On 12/3/20 11:26 AM, Michael Lewis wrote:
On Thu, 3 Dec 2020, Michael Lewis wrote:
> On Wed, Dec 2, 2020 at 11:53 PM charles meng <xlyybz@gmail.com> wrote:
>> I have a table with 1.6 billion records. The data type of the primary key
>> column is incorrectly used as integer. I need to replace the type of the
>> column with bigint. Is there any ideas for this?

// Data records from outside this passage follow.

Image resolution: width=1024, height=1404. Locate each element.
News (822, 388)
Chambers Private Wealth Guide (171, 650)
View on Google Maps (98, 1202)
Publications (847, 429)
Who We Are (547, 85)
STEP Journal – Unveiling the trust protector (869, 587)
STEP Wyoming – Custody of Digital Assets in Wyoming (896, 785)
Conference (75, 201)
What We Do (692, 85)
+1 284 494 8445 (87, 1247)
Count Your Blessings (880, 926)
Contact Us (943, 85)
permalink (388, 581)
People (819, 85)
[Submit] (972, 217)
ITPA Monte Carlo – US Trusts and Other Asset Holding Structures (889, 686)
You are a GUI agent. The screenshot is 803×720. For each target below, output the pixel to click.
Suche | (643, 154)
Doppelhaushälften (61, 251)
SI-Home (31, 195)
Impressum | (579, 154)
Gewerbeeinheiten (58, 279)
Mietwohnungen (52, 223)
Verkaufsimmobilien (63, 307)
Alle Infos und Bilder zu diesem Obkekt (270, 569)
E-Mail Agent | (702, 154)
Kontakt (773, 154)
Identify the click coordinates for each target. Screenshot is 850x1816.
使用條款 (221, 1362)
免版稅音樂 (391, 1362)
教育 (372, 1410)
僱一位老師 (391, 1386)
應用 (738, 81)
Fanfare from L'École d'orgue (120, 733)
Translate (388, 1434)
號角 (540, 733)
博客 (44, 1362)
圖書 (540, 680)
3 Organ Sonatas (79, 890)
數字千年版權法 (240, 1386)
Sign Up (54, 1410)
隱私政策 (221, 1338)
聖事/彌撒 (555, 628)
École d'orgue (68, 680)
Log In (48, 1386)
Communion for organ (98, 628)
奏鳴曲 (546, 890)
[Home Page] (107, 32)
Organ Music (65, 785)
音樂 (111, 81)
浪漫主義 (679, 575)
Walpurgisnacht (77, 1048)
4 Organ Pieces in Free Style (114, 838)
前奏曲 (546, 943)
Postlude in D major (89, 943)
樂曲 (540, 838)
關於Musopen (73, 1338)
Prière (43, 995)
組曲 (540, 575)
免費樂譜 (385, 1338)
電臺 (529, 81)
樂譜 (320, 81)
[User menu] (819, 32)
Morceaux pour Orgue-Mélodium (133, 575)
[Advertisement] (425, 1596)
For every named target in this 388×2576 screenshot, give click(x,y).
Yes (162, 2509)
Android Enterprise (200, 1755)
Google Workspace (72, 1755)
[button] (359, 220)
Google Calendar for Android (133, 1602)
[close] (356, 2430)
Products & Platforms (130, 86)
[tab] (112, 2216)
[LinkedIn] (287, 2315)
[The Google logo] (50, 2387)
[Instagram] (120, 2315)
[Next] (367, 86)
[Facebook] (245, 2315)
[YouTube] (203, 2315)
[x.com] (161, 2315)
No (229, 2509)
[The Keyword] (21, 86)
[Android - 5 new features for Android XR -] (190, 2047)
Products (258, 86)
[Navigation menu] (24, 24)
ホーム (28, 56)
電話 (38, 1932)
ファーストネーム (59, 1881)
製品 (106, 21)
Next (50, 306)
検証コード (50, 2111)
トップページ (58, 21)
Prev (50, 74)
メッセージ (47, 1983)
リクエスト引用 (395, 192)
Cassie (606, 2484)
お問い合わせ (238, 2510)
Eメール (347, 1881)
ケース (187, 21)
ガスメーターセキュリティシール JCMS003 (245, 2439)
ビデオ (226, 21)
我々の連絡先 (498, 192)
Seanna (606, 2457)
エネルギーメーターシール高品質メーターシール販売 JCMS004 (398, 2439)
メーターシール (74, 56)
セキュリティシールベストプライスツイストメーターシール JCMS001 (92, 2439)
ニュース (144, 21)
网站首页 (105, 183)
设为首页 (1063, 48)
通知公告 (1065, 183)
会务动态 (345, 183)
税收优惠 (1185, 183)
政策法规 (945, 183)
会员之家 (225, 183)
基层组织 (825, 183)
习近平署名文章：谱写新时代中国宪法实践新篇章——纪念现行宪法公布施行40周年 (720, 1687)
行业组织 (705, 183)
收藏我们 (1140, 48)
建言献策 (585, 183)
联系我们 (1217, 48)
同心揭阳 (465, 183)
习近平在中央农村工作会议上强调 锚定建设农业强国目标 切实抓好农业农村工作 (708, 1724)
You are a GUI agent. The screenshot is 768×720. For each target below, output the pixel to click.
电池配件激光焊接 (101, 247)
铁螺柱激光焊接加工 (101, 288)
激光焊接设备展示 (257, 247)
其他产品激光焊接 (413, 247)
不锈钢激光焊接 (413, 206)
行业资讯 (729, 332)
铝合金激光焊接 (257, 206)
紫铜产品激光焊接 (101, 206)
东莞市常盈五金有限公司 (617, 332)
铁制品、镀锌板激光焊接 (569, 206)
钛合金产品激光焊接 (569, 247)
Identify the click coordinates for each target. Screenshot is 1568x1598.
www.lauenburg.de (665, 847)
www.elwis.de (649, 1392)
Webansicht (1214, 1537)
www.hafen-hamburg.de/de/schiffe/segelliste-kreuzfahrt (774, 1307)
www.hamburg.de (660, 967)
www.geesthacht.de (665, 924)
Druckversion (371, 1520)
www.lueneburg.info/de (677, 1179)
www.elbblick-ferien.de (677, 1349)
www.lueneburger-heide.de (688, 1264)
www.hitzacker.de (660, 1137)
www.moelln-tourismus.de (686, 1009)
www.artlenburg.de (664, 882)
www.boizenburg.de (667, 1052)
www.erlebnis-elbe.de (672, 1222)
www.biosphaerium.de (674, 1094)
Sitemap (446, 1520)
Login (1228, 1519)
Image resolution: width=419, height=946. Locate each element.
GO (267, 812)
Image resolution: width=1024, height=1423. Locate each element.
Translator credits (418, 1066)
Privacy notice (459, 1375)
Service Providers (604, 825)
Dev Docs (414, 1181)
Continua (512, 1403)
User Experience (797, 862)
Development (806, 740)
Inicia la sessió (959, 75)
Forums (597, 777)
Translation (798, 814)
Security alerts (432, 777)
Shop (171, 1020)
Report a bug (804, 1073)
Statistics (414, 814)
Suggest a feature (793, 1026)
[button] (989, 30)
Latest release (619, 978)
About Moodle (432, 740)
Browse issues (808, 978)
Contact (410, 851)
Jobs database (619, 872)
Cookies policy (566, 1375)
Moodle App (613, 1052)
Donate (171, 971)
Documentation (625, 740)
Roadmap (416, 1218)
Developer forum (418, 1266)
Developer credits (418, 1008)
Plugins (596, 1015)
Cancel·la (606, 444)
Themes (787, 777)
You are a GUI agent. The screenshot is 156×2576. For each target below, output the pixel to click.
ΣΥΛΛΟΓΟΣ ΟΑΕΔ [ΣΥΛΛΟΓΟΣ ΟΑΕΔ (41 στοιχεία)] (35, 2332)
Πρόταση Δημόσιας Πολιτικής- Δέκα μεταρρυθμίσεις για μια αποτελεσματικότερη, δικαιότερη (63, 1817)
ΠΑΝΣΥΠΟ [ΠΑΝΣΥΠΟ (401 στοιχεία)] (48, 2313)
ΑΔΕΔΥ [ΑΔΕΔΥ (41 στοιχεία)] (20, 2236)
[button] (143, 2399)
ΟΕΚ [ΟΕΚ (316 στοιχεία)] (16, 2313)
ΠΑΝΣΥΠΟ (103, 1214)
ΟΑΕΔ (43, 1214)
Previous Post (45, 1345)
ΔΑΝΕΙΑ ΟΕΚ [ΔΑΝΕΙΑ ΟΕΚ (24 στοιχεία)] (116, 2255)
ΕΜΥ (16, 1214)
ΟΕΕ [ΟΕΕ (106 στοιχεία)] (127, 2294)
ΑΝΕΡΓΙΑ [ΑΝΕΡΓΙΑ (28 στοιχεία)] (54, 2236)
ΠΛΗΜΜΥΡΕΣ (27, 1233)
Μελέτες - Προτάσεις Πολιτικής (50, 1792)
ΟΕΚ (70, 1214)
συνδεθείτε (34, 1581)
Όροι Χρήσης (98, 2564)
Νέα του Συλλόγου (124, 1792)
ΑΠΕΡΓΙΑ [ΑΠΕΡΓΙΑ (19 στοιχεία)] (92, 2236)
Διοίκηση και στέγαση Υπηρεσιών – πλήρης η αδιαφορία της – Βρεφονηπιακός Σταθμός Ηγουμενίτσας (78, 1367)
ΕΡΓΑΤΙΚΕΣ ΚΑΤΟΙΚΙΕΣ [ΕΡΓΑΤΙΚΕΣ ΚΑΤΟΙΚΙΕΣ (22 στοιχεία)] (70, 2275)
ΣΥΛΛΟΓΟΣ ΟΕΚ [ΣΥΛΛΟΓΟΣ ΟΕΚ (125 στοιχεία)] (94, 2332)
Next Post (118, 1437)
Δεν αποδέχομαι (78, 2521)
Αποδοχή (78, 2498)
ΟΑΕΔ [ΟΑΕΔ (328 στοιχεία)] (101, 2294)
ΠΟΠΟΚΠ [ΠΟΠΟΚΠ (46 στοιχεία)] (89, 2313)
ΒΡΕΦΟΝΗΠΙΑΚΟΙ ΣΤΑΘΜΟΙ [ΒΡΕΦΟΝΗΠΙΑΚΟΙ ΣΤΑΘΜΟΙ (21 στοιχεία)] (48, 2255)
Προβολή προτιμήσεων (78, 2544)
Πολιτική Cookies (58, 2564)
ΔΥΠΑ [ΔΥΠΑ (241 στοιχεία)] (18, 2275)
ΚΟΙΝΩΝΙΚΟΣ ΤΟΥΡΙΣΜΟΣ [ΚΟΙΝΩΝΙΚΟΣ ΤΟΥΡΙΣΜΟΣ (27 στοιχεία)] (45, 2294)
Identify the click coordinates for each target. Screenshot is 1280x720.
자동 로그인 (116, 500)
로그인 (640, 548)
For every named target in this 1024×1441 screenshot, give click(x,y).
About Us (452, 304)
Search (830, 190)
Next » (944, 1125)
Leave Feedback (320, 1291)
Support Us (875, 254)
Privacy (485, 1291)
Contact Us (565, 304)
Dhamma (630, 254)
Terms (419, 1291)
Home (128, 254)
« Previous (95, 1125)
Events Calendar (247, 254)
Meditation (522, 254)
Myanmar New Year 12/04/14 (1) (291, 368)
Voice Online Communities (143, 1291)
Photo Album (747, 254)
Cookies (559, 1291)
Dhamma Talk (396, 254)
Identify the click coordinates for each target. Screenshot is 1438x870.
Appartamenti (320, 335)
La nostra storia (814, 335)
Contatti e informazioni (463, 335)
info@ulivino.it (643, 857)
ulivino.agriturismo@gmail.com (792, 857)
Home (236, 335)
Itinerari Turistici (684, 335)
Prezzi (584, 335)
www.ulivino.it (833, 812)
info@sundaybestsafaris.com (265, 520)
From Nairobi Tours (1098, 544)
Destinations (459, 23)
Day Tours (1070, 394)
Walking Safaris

> You can add a new column with NO default value and null as default and have
> it be very fast. Then you can gradually update rows in batches (if on
> PG11+, perhaps use do script with a loop to commit after X rows) to set the
> new column the same as the primary key. Lastly, in a transaction, update
> any new rows where the bigint column is null, and change which column is
> the primary key & drop the old one. This should keep each transaction
> reasonably sized to not hold up other processes.
Tell me, please, why
ALTER TABLE <tablename> ALTER COLUMN <columnname> SET DATA TYPE BIGINT
will not do the job?
I've found some varchar columns in a couple of tables too small and used the
above to increase their size. Worked perfectly.
Regards,
Rich
Afaik, it will require an access exclusive lock for the entire time it takes to re-write the 1.6 billion rows and update all indexes. That sort of lock out time doesn't seem workable in many production systems.
Yet another argument for partitioning!
1. Split split all the partitions from the main table,
2. drop the PK,
3. do all the ALTER statements in parallel,
4. recreate the PK indices, then
5. join them back to the main table.
Not instant, but faster than updating 1.6Bn rows in one single giant statement.
(Of course, that doesn't help OP with his current problem.)
--
Angular momentum makes the world go 'round.